29 janvier 2016
Intimidation : du travail reste à faire à Sorel-Tracy
Par: Sarah-Eve Charland
BV:La Commission scolaire de Sorel-Tracy ne croit pas avoir tous les outils nécessaires pour contrer l’intimidation. | depositphotos.com

BV:La Commission scolaire de Sorel-Tracy ne croit pas avoir tous les outils nécessaires pour contrer l’intimidation. | depositphotos.com

Est-ce que la Commission scolaire de Sorel-Tracy a tous les outils pour contrer l’intimidation? « Non », répond le directeur général, Michel Lefebvre, appelé à commenter sur le dossier d’une commission scolaire condamnée pour ne pas avoir mis les mesures nécessaires pour protéger une élève contre l’intimidation, une première au Québec.

La Commission scolaire de la Pointe-de-l’Île a été condamnée à verser une somme de 12 000$ à la famille d’une victime d’intimidation. La jeune fille de 11 ans a été victime de gestes odieux de la part de garçons pendant sa sixième année du primaire.

« Une situation comme celle-là ne se serait jamais produite ici. On a plusieurs mesures pour agir rapidement lorsqu’une situation se présente », croit la directrice des services éducatifs, Martine Rondeau qui tient à préciser que les plans de lutte adoptés dans chacune des écoles sont révisés annuellement.

Selon les dispositions de la loi visant à lutter contre l’intimidation et la violence en vigueur depuis 2012, chacun des directeurs d’école doit faire adopter le plan de lutte par les conseils d’établissement composés de membre du personnel et de citoyens de la communauté.

Des mesures en place

La première étape à réaliser lorsque l’école est mise au courant d’un problème de violence est de limiter les dégâts, explique M. Lefebvre.

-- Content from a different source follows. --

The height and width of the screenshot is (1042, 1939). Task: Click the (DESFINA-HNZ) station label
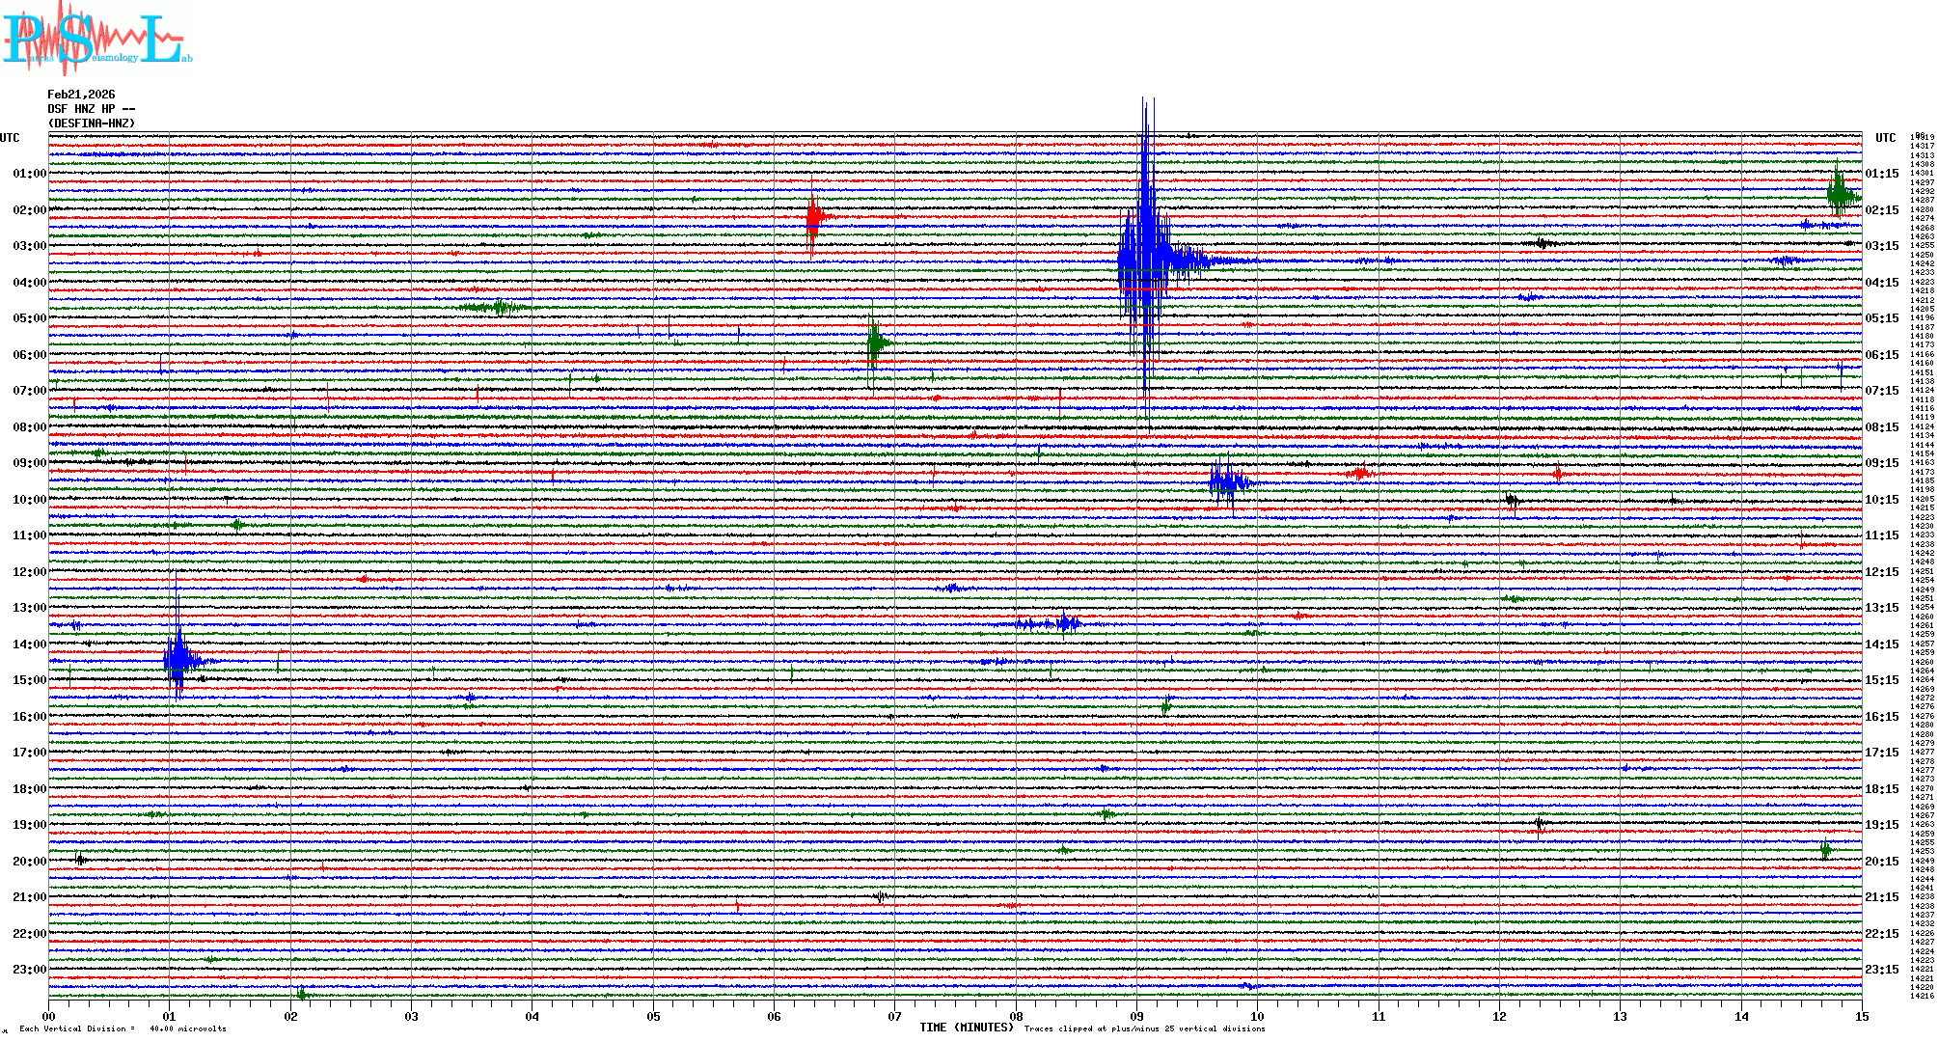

« Souvent, c’est la suspension. Mais à partir de ce moment, il faut trouver l’origine du problème de violence. On n’a pas toutes les ressources nécessaires pour encadrer le problème. »

La CS ne peut, par exemple, changer un élève d’école par précaution, étant donné qu’une seule école secondaire existe dans la région, précise-t-il. Selon le rapport annuel 2014-2015, l’organisation a expulsé deux élèves pour cause de violence ou d’intimidation.

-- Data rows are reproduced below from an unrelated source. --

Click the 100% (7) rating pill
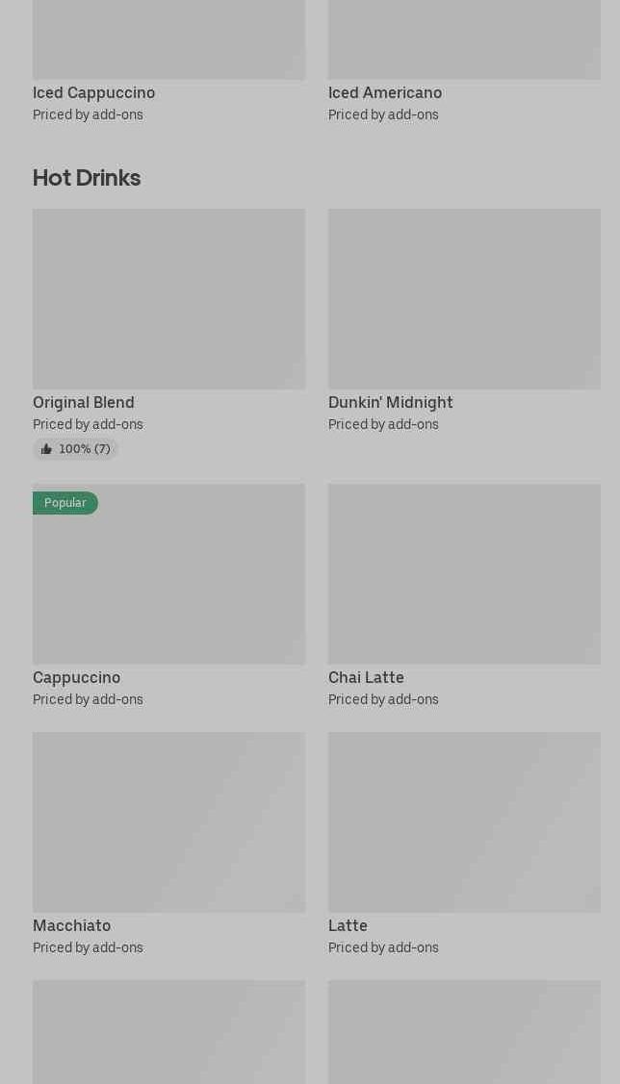The height and width of the screenshot is (1084, 620). coord(75,449)
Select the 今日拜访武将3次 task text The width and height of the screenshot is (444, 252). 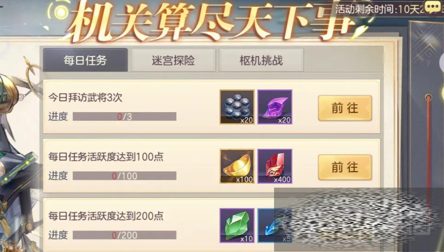(85, 97)
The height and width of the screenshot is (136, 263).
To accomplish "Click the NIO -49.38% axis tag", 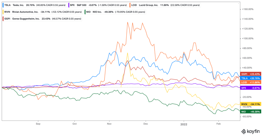I will coord(251,112).
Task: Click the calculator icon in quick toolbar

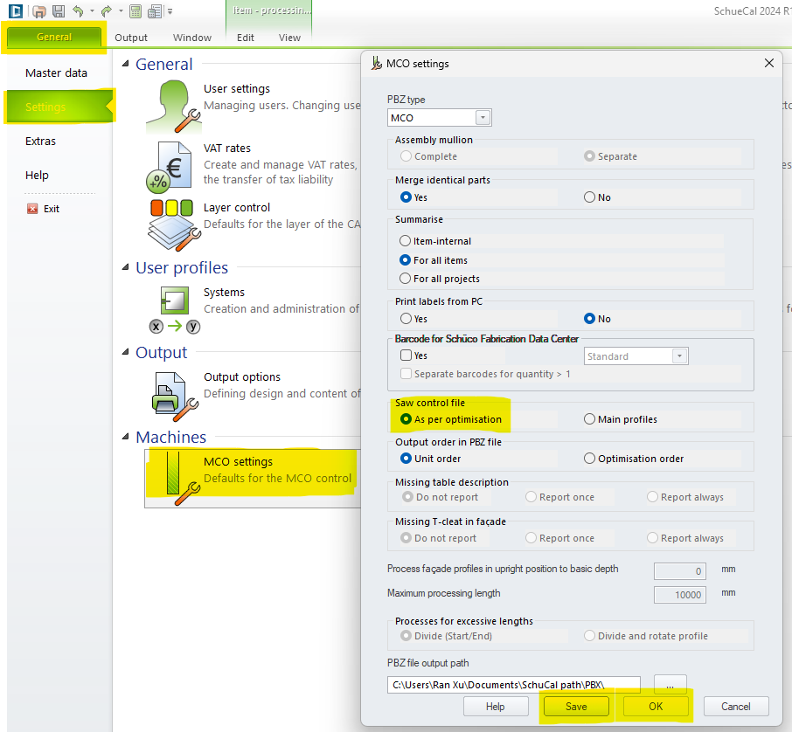Action: (135, 11)
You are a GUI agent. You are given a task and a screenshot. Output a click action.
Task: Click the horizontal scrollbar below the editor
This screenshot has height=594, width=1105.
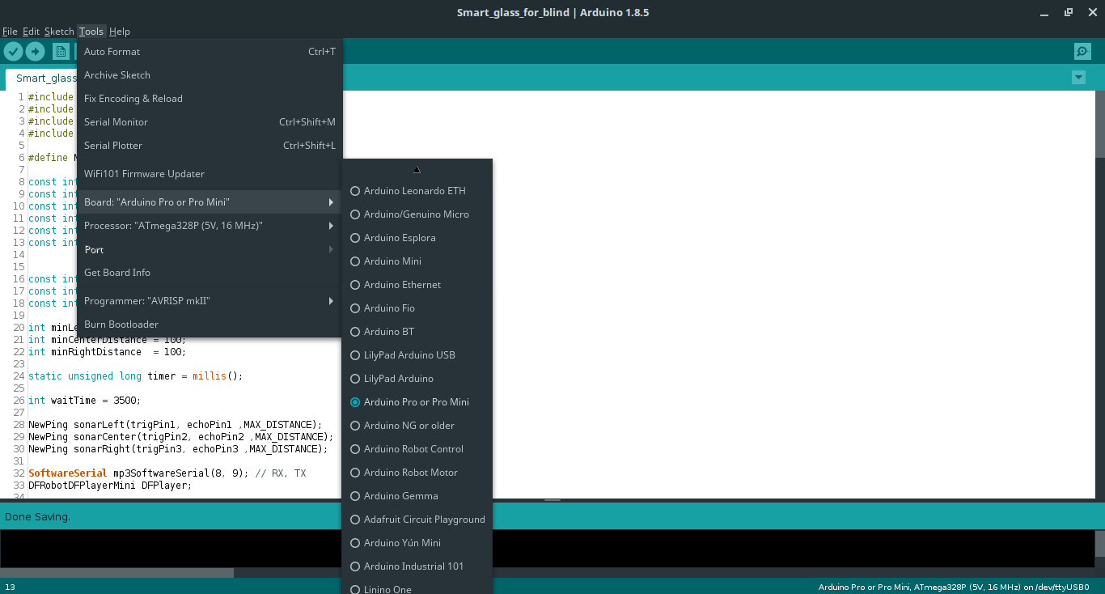point(117,572)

Du côté du protecteur de l’élève, il a tenu une consultation concernant la violence ou l’intimidation durant l’année 2014-2015. « Il s’agit d’un parent qui souhaitait connaître ses droits », explique Me Christian Beaudry. Il n’a reçu aucune plainte de cette nature.

Des défis au quotidien

Il est difficile pour les intervenants scolaires d’avoir une vue d’ensemble d’un problème lorsque ce dernier est signalé, ajoute Mme Rondeau.

« Bien comprendre l’histoire, ça prend énormément de temps. C’est complexe. Le défi, c’est de bien comprendre la situation et d’avoir la collaboration de tout le monde. »

Rappelons que plusieurs histoires touchant des jeunes intimidés ont été révélées au grand jour depuis cinq ans. L’histoire du jeune Maxime Collard avait touché des centaines de personnes s’étant réunies lors d’une marche dans le centre-ville de Sorel-Tracy en 2011.

L’histoire de Kim Pettersen, qui s’est enlevé la vie en 2013, a aussi troublé la population locale. Son père mène un combat afin d’instaurer un protecteur de l’élève indépendant dans chacune des commissions scolaires.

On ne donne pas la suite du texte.